4. The School for Good and Evil by Soman Chainani
Probably the most creative book I’ve read in a while. I picked it up expecting a thin paperback and not a 500-page epic, but it’s worth every page. There’s a strong female friendship between two polar opposite girls (one who’s selflessly “good” but doesn’t think she is and one who thinks she’s good and is obviously too self-centered to be) and both girls get some absolutely AWESOME character growth. The setting is also fantastic, with a lot to explore, and honestly I’d love to go there. Overall, a great book.
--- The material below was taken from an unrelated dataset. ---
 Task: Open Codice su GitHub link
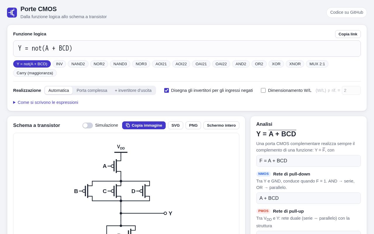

5. The Life-Changing Magic of Tidying Up by Marie Kondo
I’ll confess: I read this back in July and I still haven’t used any of these principles to tidy up my living space, even though I’ve been in my new house since August. But I’m including it here anyway because it was an extremely inspiring read. It made me want to get my crap together – or, more accurately, get rid of my crap. It was also a thoroughly enjoyable read. My opinion may change after actually putting these principles into use (although I doubt it), but for now, it makes my top five favorite reads of the year.
2017 Books Worth Mentioning
Book I Wanted to Love
Essentialism by Greg McKeown. This came highly recommended, and I was really excited about it. Unfortunately, I’ve followed a blogger (Michael Hyatt) who teaches similar principles for many years and I learned nothing new. Worth reading if you’re not a major Michael Hyatt fan, but I got nothing out of it.
Weirdest (Possibly Ever)
Lizard Radio by Pat Schmatz. I described this in my review as “It’s a dystopian novel and a fever dream and Alice in Wonderland if Alice was part lizard and Wonderland was an agricultural camp,” and that kind of describes it. This book blends imagination and reality into something very unique and totally weird. Not necessarily a good book, but definitely an interesting one.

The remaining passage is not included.